OBIETTIVO:
Trascrivi per intero e senza alcuna modifica il testo sul progetto di telemedicina in Marocco.

ESTRATTO DELLA PAGINA:
******

Tracciare i pazienti cronici sul territorio con braccialetti elettronici, migliorare l’accesso alle cure per chi vive in aree remote, ottimizzare la spesa sanitaria: sono questi solo alcuni degli obiettivi che si propone in Marocco “Mama Sofia accorcia le distanze della cura”, ambizioso progetto di telemedicina promosso dalla fondazione di Zakia Seddiki Attanasio e dedicato alla memoria del marito ed ex ambasciatore d’Italia ucciso nel 2021 nella Repubblica democratica del Congo. Il progetto pilota ha ottenuto il patrocinio del ministero degli Affari esteri e della Cooperazione internazionale ed è stato inserito nel Piano Mattei per l’Africa e vede la stretta partecipazione di istituzioni, imprese e società civile, “come voleva Luca”, sottolinea Zakia. Nelle intenzioni di Rabat l’iniziativa – sviluppata grazie alle competenze tecnologiche dei gruppi Dedalus e Vexavit – si svilupperà su dieci mesi, coinvolgendo 10 mila persone di diverse fasce, con un’attenzione ai pazienti pediatrici per i quali l’ospedale di Rabat collaborerà con l’istituto Gaslini di Genova, ritenuto un’eccellenza nel settore.

******

MATERIALE MOSTRATO:
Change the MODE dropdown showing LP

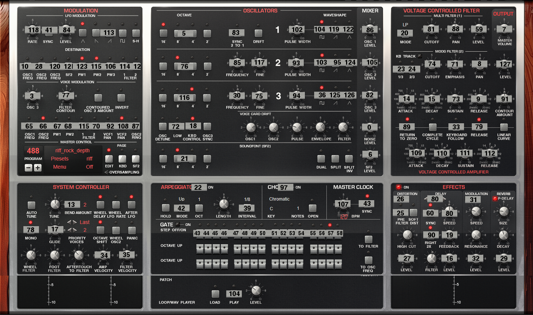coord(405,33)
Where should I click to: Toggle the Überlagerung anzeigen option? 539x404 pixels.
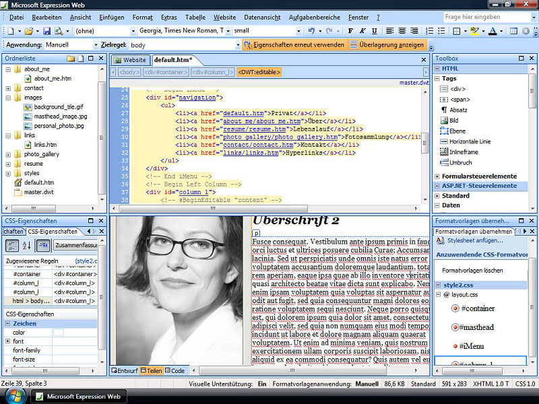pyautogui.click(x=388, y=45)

******

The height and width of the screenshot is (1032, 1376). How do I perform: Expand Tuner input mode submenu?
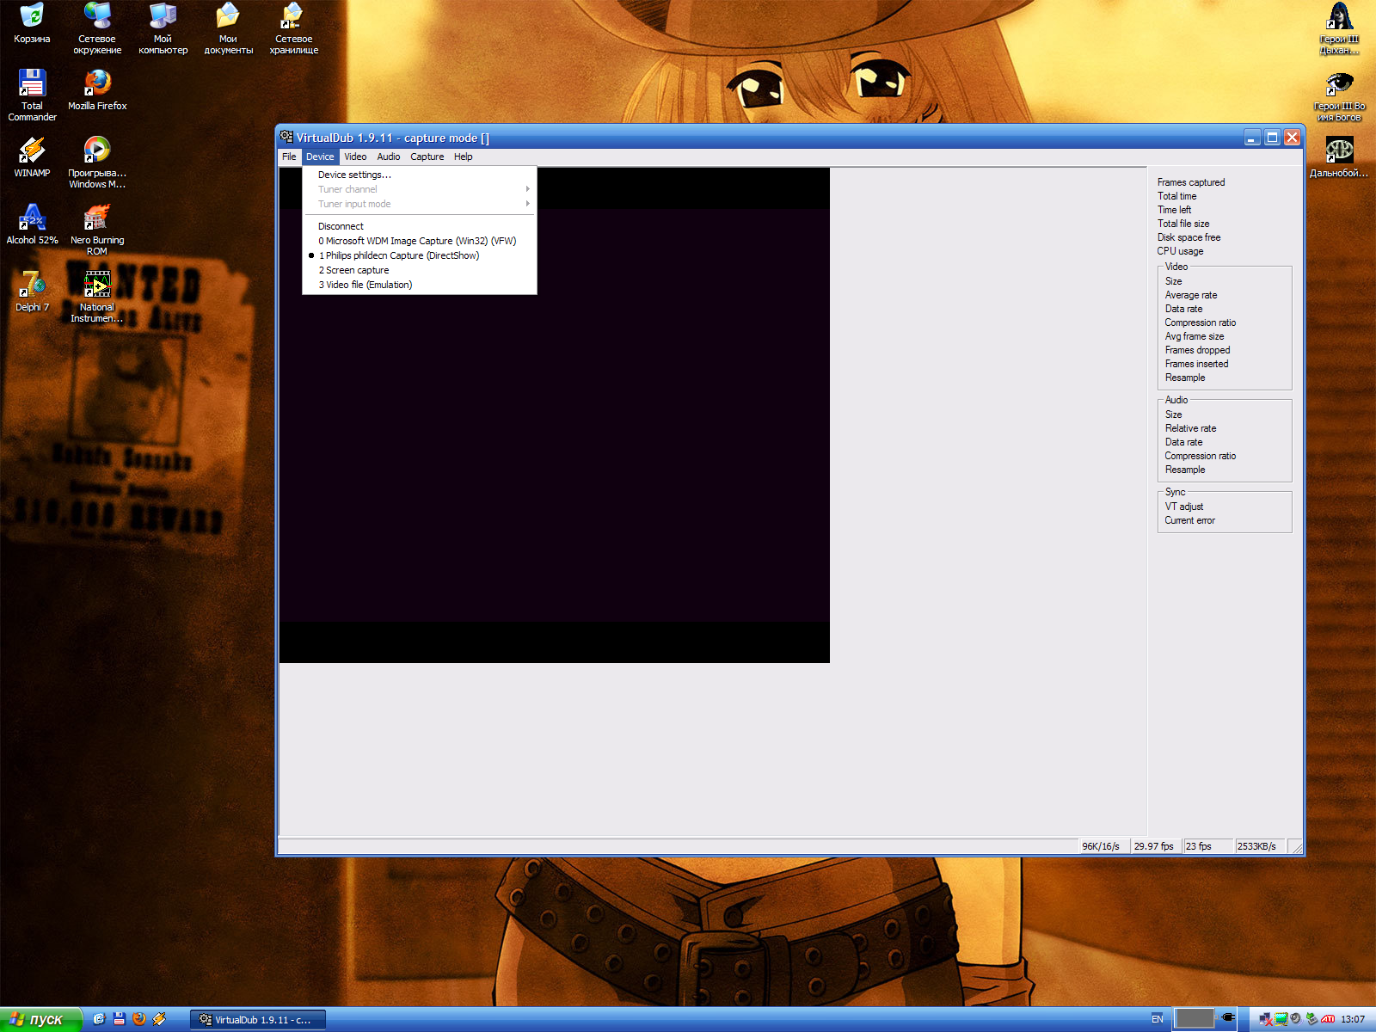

******

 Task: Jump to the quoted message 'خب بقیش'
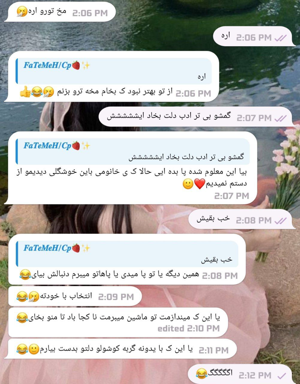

******

RISULTATO ATTESO:
Tracciare i pazienti cronici sul territorio con braccialetti elettronici, migliorare l’accesso alle cure per chi vive in aree remote, ottimizzare la spesa sanitaria: sono questi solo alcuni degli obiettivi che si propone in Marocco “Mama Sofia accorcia le distanze della cura”, ambizioso progetto di telemedicina promosso dalla fondazione di Zakia Seddiki Attanasio e dedicato alla memoria del marito ed ex ambasciatore d’Italia ucciso nel 2021 nella Repubblica democratica del Congo. Il progetto pilota ha ottenuto il patrocinio del ministero degli Affari esteri e della Cooperazione internazionale ed è stato inserito nel Piano Mattei per l’Africa e vede la stretta partecipazione di istituzioni, imprese e società civile, “come voleva Luca”, sottolinea Zakia. Nelle intenzioni di Rabat l’iniziativa – sviluppata grazie alle competenze tecnologiche dei gruppi Dedalus e Vexavit – si svilupperà su dieci mesi, coinvolgendo 10 mila persone di diverse fasce, con un’attenzione ai pazienti pediatrici per i quali l’ospedale di Rabat collaborerà con l’istituto Gaslini di Genova, ritenuto un’eccellenza nel settore.